A DNN-based OTFS Transceiver with Delay-Doppler Channel Training and IQI Compensation

TL;DR

This paper introduces a deep neural network-based OTFS transceiver that jointly learns delay-Doppler channel characteristics and IQ imbalance compensation, enhancing detection accuracy and robustness in practical wireless communication scenarios.

Contribution

It proposes a novel DNN architecture for OTFS transceivers that simultaneously handles delay-Doppler channel estimation and IQ imbalance compensation without explicit parameter estimation.

Findings

Achieves high detection accuracy in simulations.

Effectively compensates for IQ imbalances at transmitter and receiver.

Demonstrates robustness in delay-Doppler channel conditions.

Abstract

In this paper, we present a deep neural network (DNN) based transceiver architecture for delay-Doppler (DD) channel training and detection of orthogonal time frequency space (OTFS) modulation signals along with IQ imbalance (IQI) compensation.
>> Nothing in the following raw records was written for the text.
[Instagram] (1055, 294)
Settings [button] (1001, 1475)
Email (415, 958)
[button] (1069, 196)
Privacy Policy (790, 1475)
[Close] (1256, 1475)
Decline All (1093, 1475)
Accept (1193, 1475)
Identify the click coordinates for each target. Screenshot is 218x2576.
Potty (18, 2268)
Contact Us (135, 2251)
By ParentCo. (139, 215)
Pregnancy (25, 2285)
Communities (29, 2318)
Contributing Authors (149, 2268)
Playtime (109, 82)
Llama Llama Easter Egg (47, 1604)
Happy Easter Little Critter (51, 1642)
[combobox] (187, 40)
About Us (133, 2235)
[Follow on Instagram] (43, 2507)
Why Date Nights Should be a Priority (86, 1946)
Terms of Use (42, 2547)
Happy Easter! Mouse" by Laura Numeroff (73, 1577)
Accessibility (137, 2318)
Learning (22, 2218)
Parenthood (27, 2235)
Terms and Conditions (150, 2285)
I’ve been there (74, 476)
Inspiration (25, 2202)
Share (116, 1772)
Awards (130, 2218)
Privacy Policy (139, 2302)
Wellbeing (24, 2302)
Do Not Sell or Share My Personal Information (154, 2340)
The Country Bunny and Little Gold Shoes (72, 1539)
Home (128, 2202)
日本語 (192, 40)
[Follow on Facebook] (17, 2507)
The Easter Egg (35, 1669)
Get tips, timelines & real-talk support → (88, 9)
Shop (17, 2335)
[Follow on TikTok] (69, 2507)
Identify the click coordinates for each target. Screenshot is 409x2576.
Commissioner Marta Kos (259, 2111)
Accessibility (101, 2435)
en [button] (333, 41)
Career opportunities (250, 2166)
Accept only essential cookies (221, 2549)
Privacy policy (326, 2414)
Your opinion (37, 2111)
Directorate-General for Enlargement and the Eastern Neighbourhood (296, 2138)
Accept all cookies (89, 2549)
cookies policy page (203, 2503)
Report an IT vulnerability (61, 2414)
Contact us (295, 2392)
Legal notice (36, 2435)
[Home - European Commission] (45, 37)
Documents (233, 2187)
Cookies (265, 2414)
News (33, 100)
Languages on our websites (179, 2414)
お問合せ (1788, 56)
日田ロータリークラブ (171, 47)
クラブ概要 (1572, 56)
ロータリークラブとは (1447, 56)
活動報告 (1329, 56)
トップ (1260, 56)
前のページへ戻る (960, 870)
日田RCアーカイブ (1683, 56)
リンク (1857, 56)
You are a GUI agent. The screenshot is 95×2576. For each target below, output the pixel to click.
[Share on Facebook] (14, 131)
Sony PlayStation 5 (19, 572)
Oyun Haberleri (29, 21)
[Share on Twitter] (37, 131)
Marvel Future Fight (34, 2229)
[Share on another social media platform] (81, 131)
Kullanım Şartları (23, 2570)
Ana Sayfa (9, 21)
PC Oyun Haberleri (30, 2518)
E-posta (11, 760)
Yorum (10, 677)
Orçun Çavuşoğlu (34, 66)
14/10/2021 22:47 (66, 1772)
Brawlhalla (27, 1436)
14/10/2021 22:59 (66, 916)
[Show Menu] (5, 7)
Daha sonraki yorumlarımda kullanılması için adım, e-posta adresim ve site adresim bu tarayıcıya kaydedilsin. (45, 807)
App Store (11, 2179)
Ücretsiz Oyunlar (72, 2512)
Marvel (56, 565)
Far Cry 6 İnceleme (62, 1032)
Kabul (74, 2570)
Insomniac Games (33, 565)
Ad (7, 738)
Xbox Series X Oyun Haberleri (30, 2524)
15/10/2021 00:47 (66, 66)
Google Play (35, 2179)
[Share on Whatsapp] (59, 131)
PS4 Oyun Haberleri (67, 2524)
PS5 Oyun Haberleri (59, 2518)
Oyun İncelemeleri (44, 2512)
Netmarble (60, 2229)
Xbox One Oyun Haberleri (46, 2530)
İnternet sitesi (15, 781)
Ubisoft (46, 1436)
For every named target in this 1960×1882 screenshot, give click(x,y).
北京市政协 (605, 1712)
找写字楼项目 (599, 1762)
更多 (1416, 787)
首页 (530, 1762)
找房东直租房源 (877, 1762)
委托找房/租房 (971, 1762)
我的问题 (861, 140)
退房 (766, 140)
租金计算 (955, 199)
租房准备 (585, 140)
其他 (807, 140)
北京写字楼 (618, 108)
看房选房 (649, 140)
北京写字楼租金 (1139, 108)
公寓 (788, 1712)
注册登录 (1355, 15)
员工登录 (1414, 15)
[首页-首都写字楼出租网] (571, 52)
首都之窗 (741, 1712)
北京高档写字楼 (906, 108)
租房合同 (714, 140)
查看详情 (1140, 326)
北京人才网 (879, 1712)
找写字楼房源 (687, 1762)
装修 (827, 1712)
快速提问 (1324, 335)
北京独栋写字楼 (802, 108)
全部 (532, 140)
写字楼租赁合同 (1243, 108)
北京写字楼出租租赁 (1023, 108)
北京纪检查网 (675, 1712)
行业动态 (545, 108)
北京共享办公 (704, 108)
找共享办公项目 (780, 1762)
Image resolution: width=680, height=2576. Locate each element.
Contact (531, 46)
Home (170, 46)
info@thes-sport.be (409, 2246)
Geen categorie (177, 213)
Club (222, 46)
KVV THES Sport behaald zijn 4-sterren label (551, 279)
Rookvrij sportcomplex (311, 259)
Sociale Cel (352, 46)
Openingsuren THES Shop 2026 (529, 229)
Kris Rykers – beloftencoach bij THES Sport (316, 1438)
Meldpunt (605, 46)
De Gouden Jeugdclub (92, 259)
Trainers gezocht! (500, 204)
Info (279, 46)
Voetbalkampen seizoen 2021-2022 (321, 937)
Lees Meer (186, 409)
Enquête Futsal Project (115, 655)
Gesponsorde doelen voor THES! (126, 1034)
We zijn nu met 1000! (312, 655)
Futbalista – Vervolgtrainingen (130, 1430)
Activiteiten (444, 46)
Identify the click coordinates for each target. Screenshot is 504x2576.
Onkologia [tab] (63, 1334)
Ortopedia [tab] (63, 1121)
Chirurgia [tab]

The proposed transceiver learns the DD channel over a spatial coherence interval and detects the information symbols using a single DNN trained for this purpose at the receiver. The proposed transceiver also learns the IQ imbalances present in the transmitter and receiver and effectively compensates them. The transmit IQI compensation is realized using a single DNN at the transmitter which learns and provides a compensating modulation alphabet (to pre-rotate the modulation symbols before sending through the transmitter) without explicitly estimating the transmit gain and phase imbalances. The receive IQI imbalance compensation is realized using two DNNs at the receiver, one DNN for explicit estimation of receive gain and phase imbalances and another DNN for compensation. Simulation results show that the proposed DNN-based architecture provides very good performance, making it as a promising approach for the design of practical OTFS transceivers.